A simple extendable Java scraper for scraping medical symptoms from web pages.

Primary LanguageJava

sympscraper - a lightweight symptom scraper

sympscraper is a Java command line program that allows you to scrape and extract symptom entities from medical web pages.

Example Usage

sympscraper accepts urls with its -u flag. Multiple urls can be processed if a file containing them is passed using the -i flag.

$ java -jar sympscraper-0.0.1.jar -u http://www.nhs.uk/conditions/sleep-paralysis/Pages/Introduction.aspx

condition: 	sleep paralysis
url:		http://www.nhs.uk/conditions/sleep-paralysis/Pages/Introduction.aspx
[1]			paralysis
[2]			hallucination
[3]			frightened

$ java -jar sympscraper-0.0.1.jar -i my_urls.txt



  1. Download this repository to a local machine.
  2. cd into symscraper/
  3. run mvn package
  4. cd into 'target/'
  5. Run $ java -jar sympscraper-0.0.1-jar-with-dependencies.jar -u http://www.nhs.uk/Conditions/Glue-ear/Pages/Symptoms.aspx.1
  6. Download this repository to a local machine.

How sympscraper works

sympscraper can be thought of as a scraping framework and information extraction skeleton framework.

scrape -> clean -> extract

Its three main components are scrapers which scrape content from web pages into some intermediate form, cleaners which clean the output of the scrapers and extractors which extract information.

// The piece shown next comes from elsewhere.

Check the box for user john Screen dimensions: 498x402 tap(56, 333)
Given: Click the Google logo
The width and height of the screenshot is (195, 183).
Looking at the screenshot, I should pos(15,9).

All three components are decoupled to allow for great extensibility. We describe each in turn:


Scrapers all extend the Scraper interface which defines a scrape(url) method. Each scraper belongs to a 'category' or 'type' of scrapers defined in the ScraperType enum. The category of a scraper defines which URLs it can be used for.

The matchScraperType(url) method in ScraperUtil() returns the correct category of scrapers.

All scrapers are initialised by the ScraperFactory which defines a method make(scraperType) which returns the correct scraper given the type.

The rationale behind this is that (a) one might want to develop different scrapers for different domains (e.g. we implement a NhsSimpleScraper which scrapes NHS web pages), and - it follows - (b) there should be a smart way of matching the correct scraper to a url.


Cleaner methods are currently implemented as static methods in CleanerUtil. For example simpleCleaner() removes anything other than alphanumeric characters.


Extractors all extend the Extractor interface which defines a extract() method. We defined a SimpleSymptomExtractor which matches text scraped a cleaned from a web page to a list of known symptoms (found via wikipedia).

More complicated extractors

The problem with symptom entities is that:

  1. they can be multi-word
  2. they have many synonyms
  3. they are tied to the underlying condition to a varying degree

A more principled solution would deduplicate symptoms using something akin to WordNet synsets.

A way of training a model to detect symptoms in text might be to use a list of symptoms to highlight symptoms in as much text as possible and thus 'seed' a training set with with a model could be trained to extract symptoms in a way similar to named entity recognition.

Existing Stanford Core NLP NER tags do not capture medical symptoms. Nor is there any discernible parse pattern that could be used to extract symptoms.